RECORDS PROVIDED Block Start

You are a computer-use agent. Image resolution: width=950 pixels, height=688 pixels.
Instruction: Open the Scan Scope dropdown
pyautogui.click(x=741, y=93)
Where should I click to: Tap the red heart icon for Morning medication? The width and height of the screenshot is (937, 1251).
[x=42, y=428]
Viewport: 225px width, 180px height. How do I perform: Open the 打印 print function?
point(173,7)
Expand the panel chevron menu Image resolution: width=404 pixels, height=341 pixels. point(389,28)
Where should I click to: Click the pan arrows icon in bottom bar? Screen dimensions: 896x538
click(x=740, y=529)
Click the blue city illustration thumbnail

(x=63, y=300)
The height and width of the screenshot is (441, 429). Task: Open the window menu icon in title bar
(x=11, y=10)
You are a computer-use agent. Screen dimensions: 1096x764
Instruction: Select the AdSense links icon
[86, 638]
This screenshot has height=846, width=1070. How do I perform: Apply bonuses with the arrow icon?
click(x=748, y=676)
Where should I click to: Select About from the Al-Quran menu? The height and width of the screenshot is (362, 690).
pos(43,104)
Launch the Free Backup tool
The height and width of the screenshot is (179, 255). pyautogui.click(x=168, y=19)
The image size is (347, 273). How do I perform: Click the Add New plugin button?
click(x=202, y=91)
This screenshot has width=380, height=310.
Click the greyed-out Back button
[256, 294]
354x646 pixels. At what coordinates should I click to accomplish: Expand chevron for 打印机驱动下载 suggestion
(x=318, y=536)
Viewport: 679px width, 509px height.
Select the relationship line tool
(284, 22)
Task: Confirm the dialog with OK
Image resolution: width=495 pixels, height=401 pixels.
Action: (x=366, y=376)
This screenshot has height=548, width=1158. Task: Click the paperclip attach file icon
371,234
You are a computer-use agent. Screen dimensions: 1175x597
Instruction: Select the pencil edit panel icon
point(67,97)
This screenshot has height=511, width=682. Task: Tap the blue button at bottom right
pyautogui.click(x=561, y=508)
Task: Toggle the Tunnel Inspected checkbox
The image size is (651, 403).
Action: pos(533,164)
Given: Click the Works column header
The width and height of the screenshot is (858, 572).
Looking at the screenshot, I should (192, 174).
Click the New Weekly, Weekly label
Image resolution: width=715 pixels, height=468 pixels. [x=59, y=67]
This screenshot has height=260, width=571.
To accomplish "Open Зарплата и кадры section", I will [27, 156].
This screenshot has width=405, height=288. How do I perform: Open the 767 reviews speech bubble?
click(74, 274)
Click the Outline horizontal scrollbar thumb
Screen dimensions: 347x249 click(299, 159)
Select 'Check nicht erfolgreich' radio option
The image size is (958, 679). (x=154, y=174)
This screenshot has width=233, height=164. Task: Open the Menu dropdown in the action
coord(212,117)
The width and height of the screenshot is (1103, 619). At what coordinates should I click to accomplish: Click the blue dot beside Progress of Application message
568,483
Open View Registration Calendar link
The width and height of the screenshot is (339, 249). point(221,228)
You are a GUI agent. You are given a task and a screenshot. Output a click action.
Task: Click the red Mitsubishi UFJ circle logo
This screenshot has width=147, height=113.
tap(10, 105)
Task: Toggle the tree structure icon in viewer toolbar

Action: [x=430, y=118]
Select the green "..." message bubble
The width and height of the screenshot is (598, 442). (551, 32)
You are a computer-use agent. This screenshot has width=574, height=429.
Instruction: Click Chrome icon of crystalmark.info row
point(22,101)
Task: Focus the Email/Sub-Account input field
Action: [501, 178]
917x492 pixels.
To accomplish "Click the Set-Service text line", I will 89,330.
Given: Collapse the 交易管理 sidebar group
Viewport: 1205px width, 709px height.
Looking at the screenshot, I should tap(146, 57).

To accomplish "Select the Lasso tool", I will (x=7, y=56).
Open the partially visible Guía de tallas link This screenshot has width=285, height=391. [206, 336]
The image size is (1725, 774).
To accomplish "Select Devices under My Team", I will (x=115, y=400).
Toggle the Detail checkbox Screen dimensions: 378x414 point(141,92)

RECORDS PROVIDED Block End

# TASK TO COMPLETE
A verbatim copy of all the records is required. Write it out in full.

# COMPLETED TASK
You are a computer-use agent. Image resolution: width=950 pixels, height=688 pixels.
Instruction: Open the Scan Scope dropdown
pyautogui.click(x=741, y=93)
Where should I click to: Tap the red heart icon for Morning medication? The width and height of the screenshot is (937, 1251).
[x=42, y=428]
Viewport: 225px width, 180px height. How do I perform: Open the 打印 print function?
point(173,7)
Expand the panel chevron menu Image resolution: width=404 pixels, height=341 pixels. point(389,28)
Where should I click to: Click the pan arrows icon in bottom bar? Screen dimensions: 896x538
click(x=740, y=529)
Click the blue city illustration thumbnail

(x=63, y=300)
The height and width of the screenshot is (441, 429). Task: Open the window menu icon in title bar
(x=11, y=10)
You are a computer-use agent. Screen dimensions: 1096x764
Instruction: Select the AdSense links icon
[86, 638]
This screenshot has height=846, width=1070. How do I perform: Apply bonuses with the arrow icon?
click(x=748, y=676)
Where should I click to: Select About from the Al-Quran menu? The height and width of the screenshot is (362, 690).
pos(43,104)
Launch the Free Backup tool
The height and width of the screenshot is (179, 255). pyautogui.click(x=168, y=19)
The image size is (347, 273). How do I perform: Click the Add New plugin button?
click(x=202, y=91)
This screenshot has width=380, height=310.
Click the greyed-out Back button
[256, 294]
354x646 pixels. At what coordinates should I click to accomplish: Expand chevron for 打印机驱动下载 suggestion
(x=318, y=536)
Viewport: 679px width, 509px height.
Select the relationship line tool
(284, 22)
Task: Confirm the dialog with OK
Image resolution: width=495 pixels, height=401 pixels.
Action: (x=366, y=376)
This screenshot has height=548, width=1158. Task: Click the paperclip attach file icon
371,234
You are a computer-use agent. Screen dimensions: 1175x597
Instruction: Select the pencil edit panel icon
point(67,97)
This screenshot has height=511, width=682. Task: Tap the blue button at bottom right
pyautogui.click(x=561, y=508)
Task: Toggle the Tunnel Inspected checkbox
The image size is (651, 403).
Action: pos(533,164)
Given: Click the Works column header
The width and height of the screenshot is (858, 572).
Looking at the screenshot, I should (192, 174).
Click the New Weekly, Weekly label
Image resolution: width=715 pixels, height=468 pixels. [x=59, y=67]
This screenshot has height=260, width=571.
To accomplish "Open Зарплата и кадры section", I will [27, 156].
This screenshot has width=405, height=288. How do I perform: Open the 767 reviews speech bubble?
click(74, 274)
Click the Outline horizontal scrollbar thumb
Screen dimensions: 347x249 click(299, 159)
Select 'Check nicht erfolgreich' radio option
The image size is (958, 679). (x=154, y=174)
This screenshot has width=233, height=164. Task: Open the Menu dropdown in the action
coord(212,117)
The width and height of the screenshot is (1103, 619). At what coordinates should I click to accomplish: Click the blue dot beside Progress of Application message
568,483
Open View Registration Calendar link
The width and height of the screenshot is (339, 249). point(221,228)
You are a GUI agent. You are given a task and a screenshot. Output a click action.
Task: Click the red Mitsubishi UFJ circle logo
This screenshot has width=147, height=113.
tap(10, 105)
Task: Toggle the tree structure icon in viewer toolbar

Action: [x=430, y=118]
Select the green "..." message bubble
The width and height of the screenshot is (598, 442). (551, 32)
You are a computer-use agent. This screenshot has width=574, height=429.
Instruction: Click Chrome icon of crystalmark.info row
point(22,101)
Task: Focus the Email/Sub-Account input field
Action: [501, 178]
917x492 pixels.
To accomplish "Click the Set-Service text line", I will 89,330.
Given: Collapse the 交易管理 sidebar group
Viewport: 1205px width, 709px height.
Looking at the screenshot, I should tap(146, 57).

To accomplish "Select the Lasso tool", I will (x=7, y=56).
Open the partially visible Guía de tallas link This screenshot has width=285, height=391. [206, 336]
The image size is (1725, 774).
To accomplish "Select Devices under My Team", I will (x=115, y=400).
Toggle the Detail checkbox Screen dimensions: 378x414 point(141,92)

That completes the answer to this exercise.